Traditional methods for hard negative mining involve retrieving negative pages from the corpus, which tends to be passive, constrained by corpus content, and resource-heavy. This research reverses that process by initiating Single-Page Hard Negative Query Generation. Instead of focusing on negative pages, it produces queries that remain unanswerable based on current documents yet closely mimic positive iterations, thus broadening the difficulty and variety of training data.
Figure 1: Proposed Single-Page Hard Negative Query Generation Approach.
Methodology
Query Generation Pipeline
- Positive Query Generation: Using Pixtral-12B VLM, the pipeline first generates candidate queries that may logically be derived from document content.
- Verification: Employing Qwen2.5-VL-7B-Instruct VLM, each query's potential to be directly answered by the document is tested, ensuring robustness through dual prompt strategies.
Figure 2: Query Verification Prompt.
- Hard Negative Query Generation: The approach uses Qwen2.5-7B-Instruct LLM to derive negative queries that maintain structural resemblance to positives but comprise unanswerable elements—culminating in a robust, controllable data set for reranking improvements.

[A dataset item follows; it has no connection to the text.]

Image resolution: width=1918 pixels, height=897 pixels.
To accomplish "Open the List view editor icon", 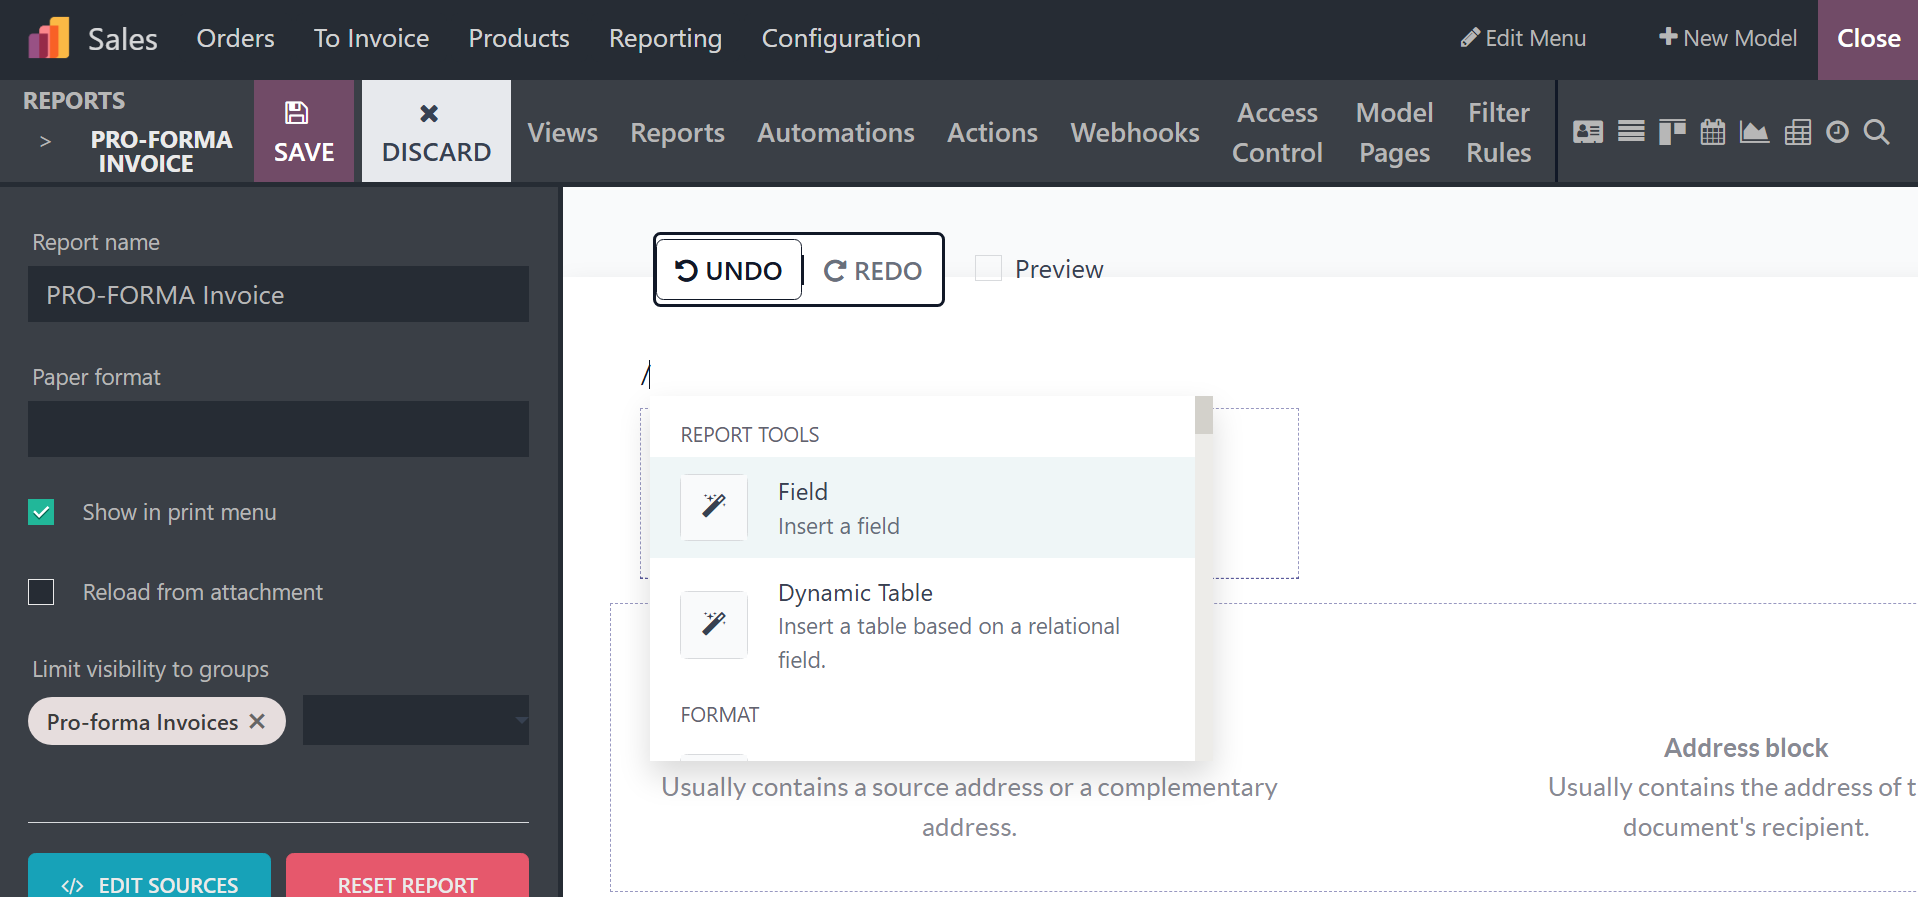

Figure 3: Negative Generation Prompt.
Figure 4: Examples of Our Generated Negative Queries.
Finance-Specific Adaptation
Leveraging data variability inherent in financial documents, a finance-tailored dataset was constructed. This set employs fine-grained negative query generation to tackle prevalent challenges, such as distinguishing temporal identifiers or financial metrics.

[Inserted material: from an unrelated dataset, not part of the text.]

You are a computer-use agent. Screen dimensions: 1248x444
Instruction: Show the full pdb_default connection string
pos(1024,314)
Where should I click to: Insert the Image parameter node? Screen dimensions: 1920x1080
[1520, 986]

Figure 5: Finance Negative Generation Prompt.
Results and Evaluation
Datasets and Benchmarks
DocReRank's effectiveness was validated across benchmarks like ViDoReV2 and Real-MM-RAG, emphasizing its retrieval and precision capabilities. The datasets harnessed include Col-HNDoc for document mining and novel datasets like Col-HNQue for procedural negatives.
Model Training
A multimodal reranker based on Qwen2-VL-2B-Instruct, DocReRank capitalizes on LoRA to maintain relevance throughout document evaluation and query matching. Performance enhancements were pronounced when DocReRank data was introduced, eclipsing models reliant solely on document-level negatives.
The reranker demonstrates superior learning, employing tripartite (query, image, label) training parameters, bolstered by efficient data division into negatives and rephrasings.
Conclusion
The Single-Page Hard Negative Query Generation method outlined provides a substantial leap forward for refining RAG frameworks. In doing so, it unearths new paradigms in retrieval precision, affording significant cross-domain adaptability. Future developments are projected to extend this query generation model, cultivating more finely-tuned and application-specific datasets for enhanced balanced output. The rigorous generation and validation processes prescribed could serve as a benchmark for future endeavors into document-centric retrieval frameworks.
In addressing the inherent inflexibility and computational intensiveness of traditional document-level mining, the methodology demonstrated promises discernible in its measured improvements over extant models. This positions it as a vital tool for contexts necessitating finely nuanced data discrimination, notably in domains rich with intricate detail, such as financial documentation.